Brian is a young man of only 27 summers, but he is already one of the country’s premier investigative reporters. A seven-part series he did in 2016 about how thousands of special-needs children received no special care because Texas officials had created an arbitrary cap on slots has so far won The Selden Ring Award, a Polk Award and the Scripps Howard Award for Public Service. The cap — which was not based on any research and was not publicly discussed or announced — denied services like tutoring, counseling and therapy to tens of thousands of children with autism, ADHD, epilepsy, dyslexia, physical impairments, speech impediments, mental illnesses, brain injuries and even blindness and deafness.
Awards are nice, but that’s not why we’re in this business. Brian’s series prompted the state to end the cap; the U.S. Department of Education is investigating; and lawmakers have introduced 14 different pieces of legislation. Because of him, and well into the future, untold thousands of Texas children will get the help they need.

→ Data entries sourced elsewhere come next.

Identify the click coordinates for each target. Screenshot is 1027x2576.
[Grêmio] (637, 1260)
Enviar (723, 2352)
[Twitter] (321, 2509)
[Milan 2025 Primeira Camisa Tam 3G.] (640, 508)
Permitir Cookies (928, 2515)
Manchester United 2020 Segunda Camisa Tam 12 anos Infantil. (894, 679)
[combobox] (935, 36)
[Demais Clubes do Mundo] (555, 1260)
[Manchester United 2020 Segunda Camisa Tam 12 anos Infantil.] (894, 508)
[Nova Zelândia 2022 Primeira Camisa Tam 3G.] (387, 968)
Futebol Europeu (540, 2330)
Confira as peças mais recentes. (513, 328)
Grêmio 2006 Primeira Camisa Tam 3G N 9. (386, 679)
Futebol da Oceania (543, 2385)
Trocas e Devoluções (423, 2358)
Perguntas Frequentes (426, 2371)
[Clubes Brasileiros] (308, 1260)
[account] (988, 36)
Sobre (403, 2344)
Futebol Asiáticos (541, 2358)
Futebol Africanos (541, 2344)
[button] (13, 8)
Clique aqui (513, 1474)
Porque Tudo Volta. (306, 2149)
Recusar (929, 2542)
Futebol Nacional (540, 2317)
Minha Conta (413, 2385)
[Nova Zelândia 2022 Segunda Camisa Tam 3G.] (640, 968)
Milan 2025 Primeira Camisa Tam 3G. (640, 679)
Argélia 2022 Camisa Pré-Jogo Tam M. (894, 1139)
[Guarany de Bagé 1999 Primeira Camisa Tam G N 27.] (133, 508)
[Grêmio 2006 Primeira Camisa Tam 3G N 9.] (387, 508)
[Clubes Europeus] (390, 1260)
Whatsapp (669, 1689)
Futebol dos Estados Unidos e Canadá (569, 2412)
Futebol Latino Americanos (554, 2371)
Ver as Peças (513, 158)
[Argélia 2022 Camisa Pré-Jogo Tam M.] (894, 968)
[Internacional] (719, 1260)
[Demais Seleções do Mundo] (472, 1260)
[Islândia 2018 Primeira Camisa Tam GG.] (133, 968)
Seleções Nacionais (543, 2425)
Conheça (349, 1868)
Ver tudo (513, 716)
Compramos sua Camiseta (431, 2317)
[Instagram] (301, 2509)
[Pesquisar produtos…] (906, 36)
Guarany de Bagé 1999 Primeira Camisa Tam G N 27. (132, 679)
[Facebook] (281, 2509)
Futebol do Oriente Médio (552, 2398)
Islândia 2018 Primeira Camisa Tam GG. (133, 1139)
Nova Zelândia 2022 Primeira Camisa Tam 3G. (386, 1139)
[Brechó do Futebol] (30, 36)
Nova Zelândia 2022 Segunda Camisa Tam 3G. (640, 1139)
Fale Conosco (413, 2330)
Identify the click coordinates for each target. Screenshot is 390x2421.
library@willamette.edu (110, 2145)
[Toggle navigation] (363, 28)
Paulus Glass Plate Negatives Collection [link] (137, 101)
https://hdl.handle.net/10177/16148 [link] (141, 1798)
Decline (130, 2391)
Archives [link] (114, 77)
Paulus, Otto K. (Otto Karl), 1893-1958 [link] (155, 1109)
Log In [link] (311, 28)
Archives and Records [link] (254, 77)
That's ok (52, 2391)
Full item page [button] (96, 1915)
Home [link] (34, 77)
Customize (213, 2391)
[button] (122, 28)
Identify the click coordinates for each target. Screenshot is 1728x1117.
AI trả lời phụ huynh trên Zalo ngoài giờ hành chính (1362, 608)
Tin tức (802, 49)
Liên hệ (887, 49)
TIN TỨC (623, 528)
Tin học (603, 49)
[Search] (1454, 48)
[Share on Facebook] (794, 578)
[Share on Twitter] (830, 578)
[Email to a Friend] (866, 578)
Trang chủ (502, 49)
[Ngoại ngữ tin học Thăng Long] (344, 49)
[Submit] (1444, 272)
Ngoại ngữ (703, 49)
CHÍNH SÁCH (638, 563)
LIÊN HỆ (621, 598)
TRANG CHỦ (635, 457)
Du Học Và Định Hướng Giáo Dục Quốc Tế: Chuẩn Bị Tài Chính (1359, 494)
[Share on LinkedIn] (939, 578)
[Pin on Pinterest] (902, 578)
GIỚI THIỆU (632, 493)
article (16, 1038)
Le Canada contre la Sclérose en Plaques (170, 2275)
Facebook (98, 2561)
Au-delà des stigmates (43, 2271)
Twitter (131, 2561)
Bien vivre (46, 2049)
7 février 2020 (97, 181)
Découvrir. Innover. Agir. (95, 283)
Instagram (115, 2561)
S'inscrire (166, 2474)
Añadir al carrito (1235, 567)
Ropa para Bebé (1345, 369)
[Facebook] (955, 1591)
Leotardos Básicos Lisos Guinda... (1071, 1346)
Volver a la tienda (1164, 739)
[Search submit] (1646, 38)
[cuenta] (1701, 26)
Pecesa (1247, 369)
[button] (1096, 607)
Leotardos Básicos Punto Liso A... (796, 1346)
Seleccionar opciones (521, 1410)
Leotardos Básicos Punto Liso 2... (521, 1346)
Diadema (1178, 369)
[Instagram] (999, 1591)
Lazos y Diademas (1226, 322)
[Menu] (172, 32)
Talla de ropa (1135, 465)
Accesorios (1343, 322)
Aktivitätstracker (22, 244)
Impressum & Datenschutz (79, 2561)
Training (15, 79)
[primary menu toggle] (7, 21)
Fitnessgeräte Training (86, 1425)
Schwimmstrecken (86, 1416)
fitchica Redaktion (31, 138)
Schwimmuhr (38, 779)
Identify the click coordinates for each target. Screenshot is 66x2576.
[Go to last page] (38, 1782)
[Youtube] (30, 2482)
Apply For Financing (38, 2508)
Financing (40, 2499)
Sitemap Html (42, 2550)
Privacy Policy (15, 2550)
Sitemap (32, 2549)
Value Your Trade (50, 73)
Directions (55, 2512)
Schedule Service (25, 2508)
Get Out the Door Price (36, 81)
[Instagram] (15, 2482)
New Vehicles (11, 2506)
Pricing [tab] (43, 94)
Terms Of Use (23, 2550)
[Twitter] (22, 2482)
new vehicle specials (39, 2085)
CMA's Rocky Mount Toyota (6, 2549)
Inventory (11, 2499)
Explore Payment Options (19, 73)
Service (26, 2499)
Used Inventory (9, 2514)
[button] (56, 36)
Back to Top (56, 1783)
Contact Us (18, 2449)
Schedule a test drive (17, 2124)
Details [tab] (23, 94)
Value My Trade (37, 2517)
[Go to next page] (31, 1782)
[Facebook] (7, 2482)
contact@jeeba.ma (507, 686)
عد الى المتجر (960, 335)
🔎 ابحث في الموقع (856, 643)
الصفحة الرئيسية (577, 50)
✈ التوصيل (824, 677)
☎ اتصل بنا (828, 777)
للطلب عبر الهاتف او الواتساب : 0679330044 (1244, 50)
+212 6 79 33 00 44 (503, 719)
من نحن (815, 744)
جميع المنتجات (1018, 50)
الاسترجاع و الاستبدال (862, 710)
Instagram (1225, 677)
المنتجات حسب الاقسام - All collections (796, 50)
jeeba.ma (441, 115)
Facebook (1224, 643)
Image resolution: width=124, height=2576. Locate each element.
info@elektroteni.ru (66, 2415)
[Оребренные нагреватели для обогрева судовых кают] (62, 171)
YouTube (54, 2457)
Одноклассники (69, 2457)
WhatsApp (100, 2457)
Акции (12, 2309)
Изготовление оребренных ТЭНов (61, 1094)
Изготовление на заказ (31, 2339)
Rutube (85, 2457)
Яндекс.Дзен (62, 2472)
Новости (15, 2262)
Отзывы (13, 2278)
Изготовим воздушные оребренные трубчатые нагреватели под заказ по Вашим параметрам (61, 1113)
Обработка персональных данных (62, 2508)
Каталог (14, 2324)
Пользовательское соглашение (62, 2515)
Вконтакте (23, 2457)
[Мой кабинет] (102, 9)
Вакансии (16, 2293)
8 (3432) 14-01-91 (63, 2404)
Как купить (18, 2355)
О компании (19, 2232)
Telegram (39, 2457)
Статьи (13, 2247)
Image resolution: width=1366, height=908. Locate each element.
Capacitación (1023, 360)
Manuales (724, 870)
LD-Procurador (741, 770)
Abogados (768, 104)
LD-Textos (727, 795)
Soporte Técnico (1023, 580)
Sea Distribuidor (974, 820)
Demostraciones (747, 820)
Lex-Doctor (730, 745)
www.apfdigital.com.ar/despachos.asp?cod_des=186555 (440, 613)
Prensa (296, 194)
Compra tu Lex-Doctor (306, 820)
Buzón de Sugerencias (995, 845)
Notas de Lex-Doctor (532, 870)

Brian is from Indiana and attended Northwestern. He started at The Seattle Times, where he covered education and the state house and was part of a reporting team that won the Pulitzer Prize in Breaking News for coverage of a mudslide that killed 43 people. In May 2014, he joined the Austin Bureau of The Houston Chronicle. Among other things, stories he’s done in that short time have revealed:
–How Gov. Rick Perry showered his staff with money in his final days in office, giving out more bonuses on one day in his last month than he had given in the previous four years combined
–How the staff of current Gov. Greg Abbott, while he was then state attorney general, had amassed considerable evidence against Trump University and was pushing for a $5.4 million settlement before Abbott abruptly shut it down
–How Texas Land Commissioner George P. Bush, the son of Jen Bush, skirted state hiring laws to stock his agency with campaign aides and law school classmates, along the way firing dozens of longtime nonpolitical bureaucrats and enticing them not to sue by giving them secret payouts
–How Texas Agriculture Commissioner Sid Miller used taxpayer money to fly to Mississippi to compete in a rodeo and to go to Oklahoma to get “The Jesus Shot” — an injection administered by a convicted felon who claims that it cures all pain for life. Miller had lied about the Oklahoma trip, telling the public he had been invited to the state for work meetings that in reality never took place.
I think Brian will like covering Albany.
But that won’t be all. We have a mayor running for re-election who until this morning was being investigated by the feds, in addition to a governor who, while also recently being investigated by the feds, seems to be positioning himself for a presidential run. Dean Chang is in charge of that coverage, and Brian will work with him and his team. I expect he’ll be the scourge of misbehaving politicians and government officials upstate, downstate, and everywhere in between.
I asked Brian to tell me a few funny things about himself. At first, he demurred. But after some prodding, he sent this:
“I do organize a weekly basketball game and I got a ping-pong table for my Austin apartment. I’m a twin (although he’s not identical). My three brothers and I all did magic growing up and we performed together at the campgrounds where we stayed on family vacations. I also sold the most popcorn of any Boy Scout in Indiana one year.”
Metro does a lot of things well: this week’s snow — er, rain — storm was just one example. Today’s scoop on the mayor not being charged was another. Every day the section crackles in print and online. But our investigative efforts have been especially successful these last few years, from the Moreland Commission to the prisons to nail salons to Murder in the 4-0. I’m not giving anything away by saying our ranks have been depleted as many of our investigators have moved on. Brian is the first step — and a big step — towards getting back into accountability journalism in a major way.
Brian arrives May 1. Please join me in welcoming him.